Stored items:
***
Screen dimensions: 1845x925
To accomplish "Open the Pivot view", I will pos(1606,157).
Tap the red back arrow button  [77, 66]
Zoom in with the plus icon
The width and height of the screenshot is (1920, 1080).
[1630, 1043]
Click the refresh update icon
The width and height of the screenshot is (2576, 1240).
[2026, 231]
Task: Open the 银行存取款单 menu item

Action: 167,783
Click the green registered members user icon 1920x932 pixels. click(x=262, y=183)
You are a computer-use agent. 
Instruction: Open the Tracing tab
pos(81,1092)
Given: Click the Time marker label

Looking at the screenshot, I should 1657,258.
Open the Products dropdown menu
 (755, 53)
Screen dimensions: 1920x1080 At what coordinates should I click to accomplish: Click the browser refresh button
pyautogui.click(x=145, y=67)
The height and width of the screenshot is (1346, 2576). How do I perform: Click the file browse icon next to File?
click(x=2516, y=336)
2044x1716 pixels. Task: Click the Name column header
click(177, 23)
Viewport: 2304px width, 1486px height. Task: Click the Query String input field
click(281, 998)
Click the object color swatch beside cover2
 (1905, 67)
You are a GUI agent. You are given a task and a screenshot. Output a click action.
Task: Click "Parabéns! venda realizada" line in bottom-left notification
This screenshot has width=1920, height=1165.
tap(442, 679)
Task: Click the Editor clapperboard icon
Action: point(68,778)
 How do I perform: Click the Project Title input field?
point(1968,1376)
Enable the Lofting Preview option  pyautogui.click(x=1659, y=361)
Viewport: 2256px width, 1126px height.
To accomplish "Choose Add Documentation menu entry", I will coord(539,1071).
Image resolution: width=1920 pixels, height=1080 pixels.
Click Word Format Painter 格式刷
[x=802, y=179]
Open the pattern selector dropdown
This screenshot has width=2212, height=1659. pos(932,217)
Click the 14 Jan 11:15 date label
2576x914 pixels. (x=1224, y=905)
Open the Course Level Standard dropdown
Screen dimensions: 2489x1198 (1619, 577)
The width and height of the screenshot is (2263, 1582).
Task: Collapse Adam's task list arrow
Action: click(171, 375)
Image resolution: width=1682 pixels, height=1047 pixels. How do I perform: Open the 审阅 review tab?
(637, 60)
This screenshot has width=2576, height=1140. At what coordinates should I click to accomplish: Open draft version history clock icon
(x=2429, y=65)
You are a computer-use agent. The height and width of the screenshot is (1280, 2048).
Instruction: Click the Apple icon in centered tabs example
***
Problem to solve —
Take the line that contains "Viewport: 2304px width, 1486px" and every line after it to the end of the entries above, and reproduce them exactly.

Answer area —
Viewport: 2304px width, 1486px height. Task: Click the Query String input field
click(281, 998)
Click the object color swatch beside cover2
 (1905, 67)
You are a GUI agent. You are given a task and a screenshot. Output a click action.
Task: Click "Parabéns! venda realizada" line in bottom-left notification
This screenshot has width=1920, height=1165.
tap(442, 679)
Task: Click the Editor clapperboard icon
Action: point(68,778)
 How do I perform: Click the Project Title input field?
point(1968,1376)
Enable the Lofting Preview option  pyautogui.click(x=1659, y=361)
Viewport: 2256px width, 1126px height.
To accomplish "Choose Add Documentation menu entry", I will coord(539,1071).
Image resolution: width=1920 pixels, height=1080 pixels.
Click Word Format Painter 格式刷
[x=802, y=179]
Open the pattern selector dropdown
This screenshot has width=2212, height=1659. pos(932,217)
Click the 14 Jan 11:15 date label
2576x914 pixels. (x=1224, y=905)
Open the Course Level Standard dropdown
Screen dimensions: 2489x1198 (1619, 577)
The width and height of the screenshot is (2263, 1582).
Task: Collapse Adam's task list arrow
Action: click(171, 375)
Image resolution: width=1682 pixels, height=1047 pixels. How do I perform: Open the 审阅 review tab?
(637, 60)
This screenshot has width=2576, height=1140. At what coordinates should I click to accomplish: Open draft version history clock icon
(x=2429, y=65)
You are a computer-use agent. The height and width of the screenshot is (1280, 2048).
Instruction: Click the Apple icon in centered tabs example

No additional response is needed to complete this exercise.